Blizzard has done its best to allow average customers to get the most out of a subscription, which I believe is a noble endeavor. Whenever such changes are made however, the elite players will start in with the “When I was your level I had to fight both ways through a dungeon, debuffed and I learned to like it!” speeches. It’s reasonable to want your hard work to amount to something, but it always strikes me as strange when people gauge the value of their leisure activities in terms of quantifiable work. Then again, where the game’s first expansion, The Burning Crusade, was concerned, they had a right to grouse. Epic gear people spent months obtaining in the original game was rendered obsolete by basic equipment found in the expansion. The fairly even correlation between effort and rewards people had come to expect from the game was broken. Most people didn’t complain too bitterly, since they were getting superior gear, and I was surprised by how little bitching actually occurred.
The other shift that occurred during the BC launch was that Blizzard suddenly realized just how marketable their universe was. The resulting ‘growth’ subjected their lore to the same sort of weary dissolution which plagues other serialized bodies of fiction: stories rife with nearly nonsensical alliances and ret-conned deaths. While EQ had to weave its fantasy world from whole cloth, the original trilogy of Warcraft strategy games provided Blizzard with recognizable characters, locations, and a fairly compelling story to build on; yet that considerable advantage had become a liability as fans were left to argue what canonical Warcraft should resemble. One could make a strong argument that this is the inevitable fate of a fiction opened up to its loving public: “the tragedy of the creative commons” so to speak.

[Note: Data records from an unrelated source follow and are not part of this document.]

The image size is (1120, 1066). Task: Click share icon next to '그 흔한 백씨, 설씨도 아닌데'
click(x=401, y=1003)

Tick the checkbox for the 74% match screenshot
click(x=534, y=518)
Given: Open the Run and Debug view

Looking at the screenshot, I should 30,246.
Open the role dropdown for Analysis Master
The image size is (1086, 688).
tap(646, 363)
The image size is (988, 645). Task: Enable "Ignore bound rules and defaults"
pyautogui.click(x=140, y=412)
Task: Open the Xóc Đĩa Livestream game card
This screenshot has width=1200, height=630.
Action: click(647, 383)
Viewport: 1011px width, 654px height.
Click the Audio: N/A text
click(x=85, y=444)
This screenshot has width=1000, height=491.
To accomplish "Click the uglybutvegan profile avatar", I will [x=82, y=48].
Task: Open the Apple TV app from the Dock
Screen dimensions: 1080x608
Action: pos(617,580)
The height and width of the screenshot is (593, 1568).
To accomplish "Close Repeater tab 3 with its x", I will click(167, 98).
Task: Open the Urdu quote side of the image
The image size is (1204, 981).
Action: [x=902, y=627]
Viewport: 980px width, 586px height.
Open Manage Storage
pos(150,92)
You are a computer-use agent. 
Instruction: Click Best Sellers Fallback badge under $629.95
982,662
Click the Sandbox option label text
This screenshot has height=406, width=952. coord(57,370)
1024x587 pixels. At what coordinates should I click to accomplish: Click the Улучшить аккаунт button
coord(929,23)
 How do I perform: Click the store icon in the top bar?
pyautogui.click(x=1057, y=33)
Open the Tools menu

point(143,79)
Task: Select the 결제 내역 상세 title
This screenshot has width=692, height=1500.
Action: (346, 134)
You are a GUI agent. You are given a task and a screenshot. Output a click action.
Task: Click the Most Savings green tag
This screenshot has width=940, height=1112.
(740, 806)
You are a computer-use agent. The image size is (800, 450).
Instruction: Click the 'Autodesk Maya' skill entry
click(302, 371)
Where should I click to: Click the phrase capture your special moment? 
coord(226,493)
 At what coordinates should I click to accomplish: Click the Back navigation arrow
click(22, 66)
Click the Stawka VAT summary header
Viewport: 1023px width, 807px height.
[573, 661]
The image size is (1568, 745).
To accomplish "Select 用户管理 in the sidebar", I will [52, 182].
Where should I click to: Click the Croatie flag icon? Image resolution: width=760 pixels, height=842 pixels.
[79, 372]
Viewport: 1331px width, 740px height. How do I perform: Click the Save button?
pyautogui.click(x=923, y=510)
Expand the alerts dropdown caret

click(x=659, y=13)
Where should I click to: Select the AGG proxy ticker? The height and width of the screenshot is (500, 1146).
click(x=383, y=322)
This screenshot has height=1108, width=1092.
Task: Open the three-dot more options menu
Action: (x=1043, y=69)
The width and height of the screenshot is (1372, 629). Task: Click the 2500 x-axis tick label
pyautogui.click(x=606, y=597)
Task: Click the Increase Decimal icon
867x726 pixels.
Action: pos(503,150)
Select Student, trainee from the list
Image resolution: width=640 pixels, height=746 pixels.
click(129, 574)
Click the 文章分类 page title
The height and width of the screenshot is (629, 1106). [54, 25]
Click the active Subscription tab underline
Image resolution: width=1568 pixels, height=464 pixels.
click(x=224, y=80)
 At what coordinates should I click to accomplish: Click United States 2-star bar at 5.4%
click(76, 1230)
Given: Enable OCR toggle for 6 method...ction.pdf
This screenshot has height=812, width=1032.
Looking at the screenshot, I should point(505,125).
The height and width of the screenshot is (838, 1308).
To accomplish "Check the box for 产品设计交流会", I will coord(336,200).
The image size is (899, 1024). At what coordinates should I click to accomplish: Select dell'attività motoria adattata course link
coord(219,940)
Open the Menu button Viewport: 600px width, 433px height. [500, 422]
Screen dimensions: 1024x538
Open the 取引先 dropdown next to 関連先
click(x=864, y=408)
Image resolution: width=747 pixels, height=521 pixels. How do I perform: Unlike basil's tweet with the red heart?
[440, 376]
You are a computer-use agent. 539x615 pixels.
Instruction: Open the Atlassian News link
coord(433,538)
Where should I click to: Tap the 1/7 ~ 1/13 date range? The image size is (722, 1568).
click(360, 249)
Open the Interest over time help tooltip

I like to think that there is genuine narrative potential for MMOs however, and Wrath of the Lich King has done a lot to keep my optimism alive. The earliest teaser had a strong narrative vibe, which only grew stronger in CGI movie, but I was skeptical until I heard about the pre-launch event. Capital cities, thought of as safe havens, were over-run with throngs of undead that would infect players and force them to turn against other players, even on non-pvp servers. It was a ballsy move met with a harsh outcry and more than a couple canceled subscriptions, but it also showed that Blizzard is serious about telling a story in their world. I must confess I don’t know how bad the zombiefest was, since I was taking a break from the game. Such rest periods are vital, lest you be drawn too deeply into the virtual world and lost to the real one. The quest chain which introduces the much talked about Death Knight “hero class,” is also decidedly story driven. Arthas also frequently pops up throughout Northrend, establishing him as a more imminent threat than Illidan (the previous villain) was in The Burning Crusade.
In addition to the buffed storytelling, the increase in item power feels much more natural than it was in the crusade and Blizzard has continued to promote accessibility by giving all dungeons and raids a five-player mode, so you can tackle the really awesome dungeons without finding twenty other people who are free, well-equipped and competent. If you’ve tried WoW, and it didn't tickle you, Lich King won’t change your mind. But if you’ve never played, and you can budget your time responsibly, now would be a good time to try.